Alors, entre ceux qui leur proposent une vérité religieuse dans une langue qu’ils ne comprennent pas et ceux qui leur proposent “une autre vérité religieuse” dans une langue qu’ils comprennent et à la quelle ils sont attachés ontologiquement, qui voulez-vous qu’ils suivent? L’Homme suit naturellement ce qu’il comprend et aime.

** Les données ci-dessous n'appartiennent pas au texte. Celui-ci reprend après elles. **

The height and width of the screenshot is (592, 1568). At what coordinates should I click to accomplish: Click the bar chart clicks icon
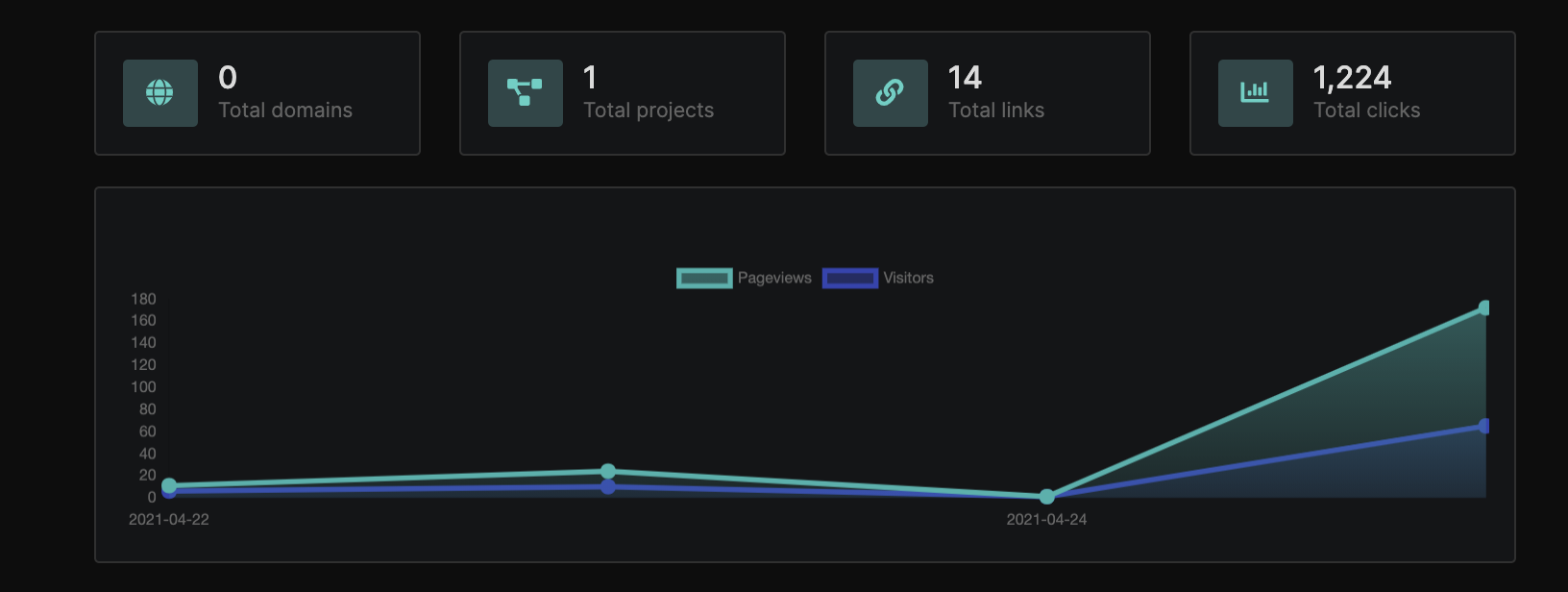click(x=1255, y=93)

Et pour contrer cette action sournoire d’égangélisation, récemment, un groupuscule des cadres de Insaf de Sélibaby s’est lancé dans une entreprise de construction d’une moquée et d’une mahadra. Je n’ai jamais vu une réponse aussi irréfléchie et superficielle face à un problème aussi sérieux. Ils passent à côté de l’essentiel! Mais peut-être que l’essentiel pour eux ailleurs… Le complexe d’infériorité, l’ambition dévorante empêchent d’être lucide et courageux!

Nécessité de réforme urgente

Si nos autorités politiques et religeuses venlent inverser durablement, voir définitivement cette tendance à l’évengélisation, elles doivent oser les réformes suivantes:

1. Enjoindre le haut conseil islamique de Mauritanie à affirmer très clairement que Dieu n’interdit nulle part les fidèles musulmans de prier dans d’autres langues que l’Arabe. Encourager les Imams peuls à prêcher et même à prier en pulaar.

2. Dans les mahadras, au lieu d’imposer la langue arabe, il faut alphabétiser en pulaar. Il faut financer l’achat d’exemplaires du saint Coran en pulaar pour que tous puissent avoir accès à la parole d’Allah plus facilement. C’est comme cela qu’on fera de l’Islam une religion des peuples et non des élites.

3. Réaffirmer la liberté de conscience comme le stipule le coran car si l’islam a résisté historiquement par le djihad, il n’a véritablement jamais essaimé par la force et la contrainte, mais par la sensibilisation et le commerce entre les hommes.